**SHORT PROBLEM**
How many samples does the CoIL 2000 dataset contain, according to the post on visualizing insurance customer data?

* begin EXCERPT PROVIDED *

SANTTUcurriculum vitae
11 Oct 2018

DIY: How to do Information Visualisation efficiently on any given Dataset?

Can you predict who would be interested in buying a caravan insurance policy and give an explanation why?

I will use CoIL 2000 challenge dataset, which contains information on customers of an insurance company. The data consists of 86 variables and includes product usage data and socio-demographic data derived from zip area codes.  I will aim to show you the visualization for the trends and features of this dataset without actually coing any machine learning.

Dataset

Download the dataset from here: http://liacs.leidenuniv.nl/~puttenpwhvander/library/cc2000/

Hypothesis

First and foremost we need to consider the hypothesis. So my hypotheses on this dataset are as follows:

  1. Persons having caravan policy will have a high probability of having a car because the caravan must be carried by automobile (Car is the cheap and easy medium of transport for caravan).
  2. Hence they will also have a car policy and fire policy (caravans have a high risk of catching fire because of the materials used in constructing).
  3. They also will have a boat policy because boating and caravanning are indicative of an outdoor lifestyle.
  4. Caravan policy will be most taken by low-Status people, who use caravans as mobile homes and high-status people for the outdoor lifestyle.

Introduction

“One picture is more valuable than thousands of words”. It takes much time to analyze data in a table, but a couple of seconds to analyze visualization.

Huge amounts of information available today made us deal on information visualization. It supports decision making in various departments.

Investigating and analyzing large amounts of data is seriously a difficult task, but by using some data mining or machine learning techniques through information visualization can make it rather simple.

Data Preprocessing and Feature Selection

The CoIL 2000 dataset contains 5822 samples or instances with 86 features. Where 86th feature gives the binary information about an instance interested in taking the caravan policy or not.

Hence the COIL dataset encloses 85 possible input features.

I cannot rely on all the variables; hence need to find a reliable subset of features for making the hypothesis which is the first important task.

I decided to write a simple script in Matlab which can give me the counts of each feature who are having a caravan policy. Hence using the high count of the features I have the stated hypothesis.

The method of finding a subset of features is called feature selection. I have selected the following features for making my hypothesis.

1) Car policies

2) Fire policies

3) Social Status

4) Boat policies.

I also have selected some other related features to compare them with the selected above mentioned features.

Methods of Visualization

Doughnut chart

A doughnut chart is a kind of Pie chart with a blank at the centre; Doughnuts have an ability to support multiple statistics as one.

A simple pie chart is typically used to show the proportion of data within a single category.

Rather than using a doughnut chart to increase the number of categories that can be displayed in a single chart, a doughnut chart may be used to show greater levels of details across a single category of information.

It displays the contribution of each variable to the total.

Horizontal Bar chart

Horizontal Bar charts are used to compares the values across the categories using the horizontal bars or rectangles. It is used when the categories represent durations or when the categories names are too long to represent the data.

Column chart

Column charts are also called bar charts, these are used to compares the values across the categories using the vertical rectangles. It is used when the order of the categories is not very considered or when displaying the category counts.

Experiments

Hypothesis  1

Persons having caravan policy will have a high probability of having a car because the caravan must be carried by automobile (Car is the cheap and easy medium of transport for caravan).

* end EXCERPT PROVIDED *
* begin DATA EXCERPTS *

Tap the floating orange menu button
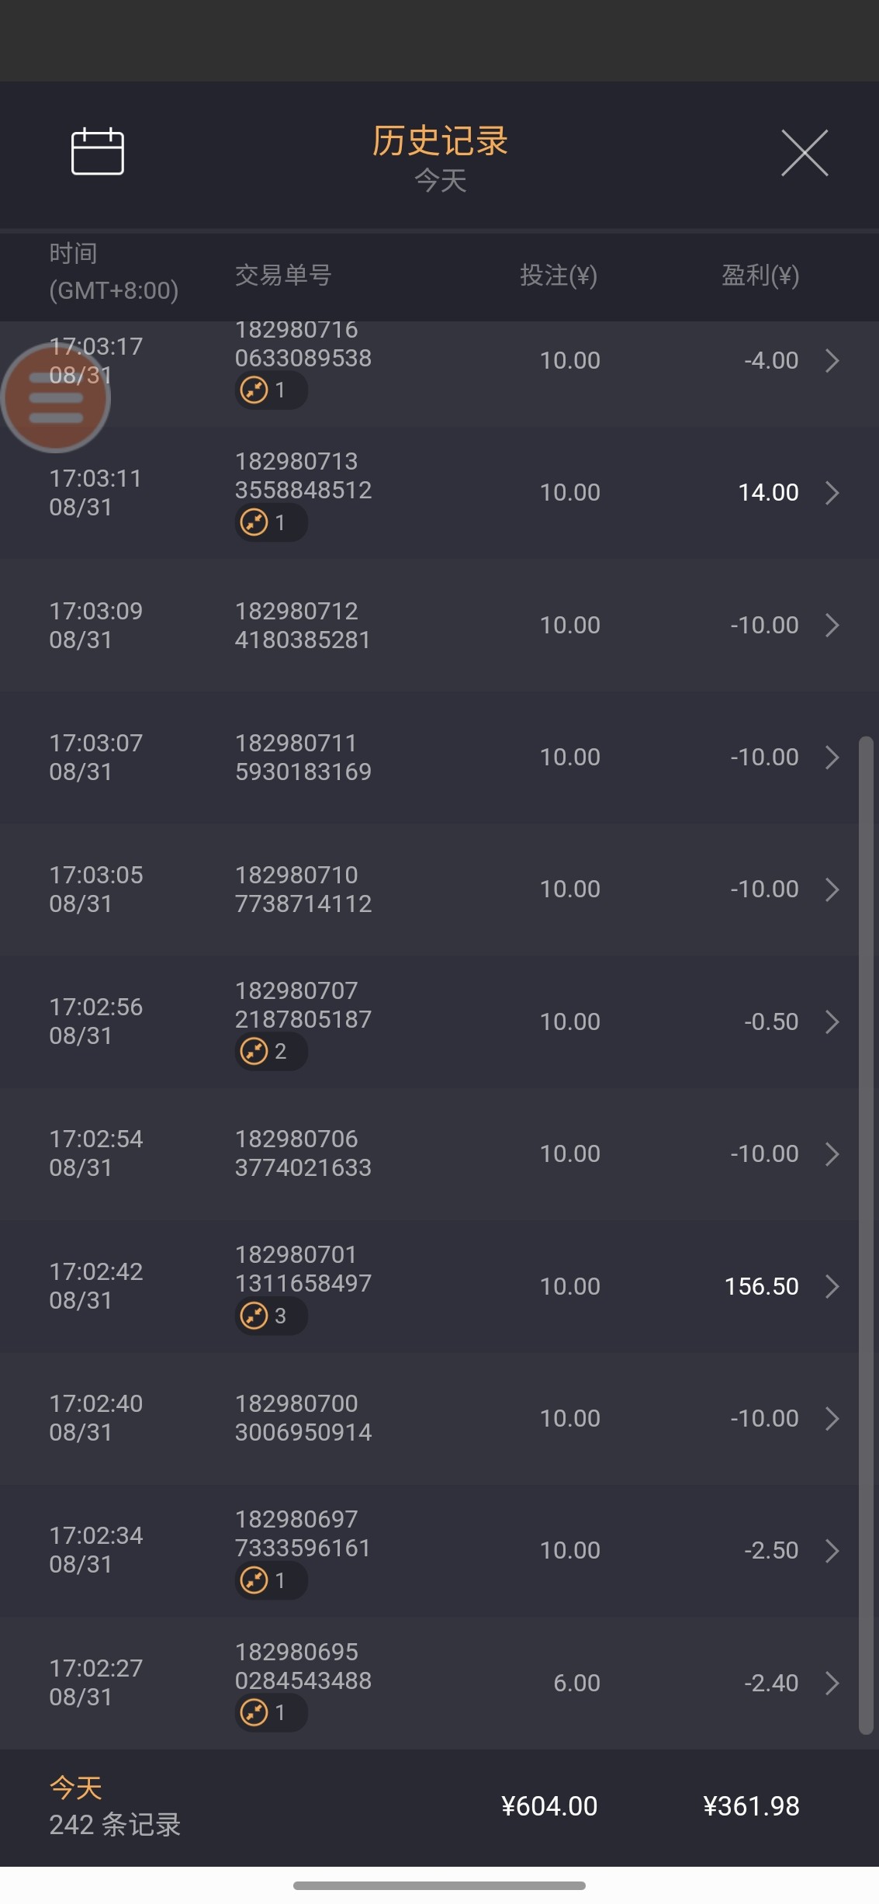Viewport: 879px width, 1904px height. [x=56, y=397]
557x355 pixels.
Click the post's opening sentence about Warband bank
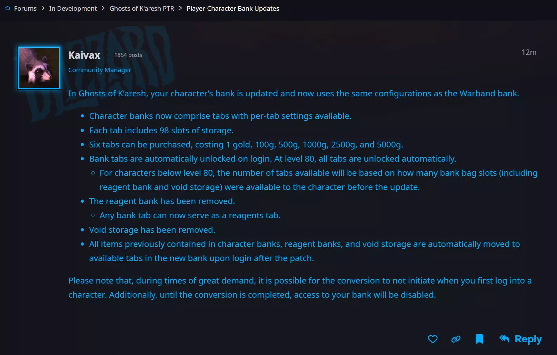293,94
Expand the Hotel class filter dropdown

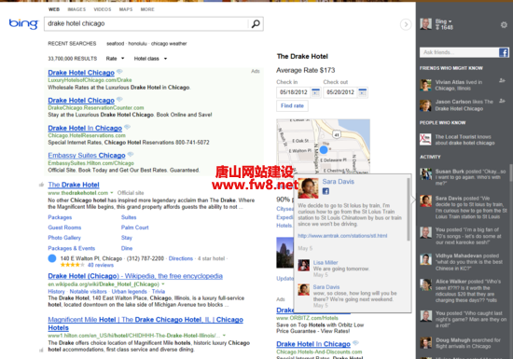click(x=150, y=59)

* end DATA EXCERPTS *

**THE REPLY**
5822 samples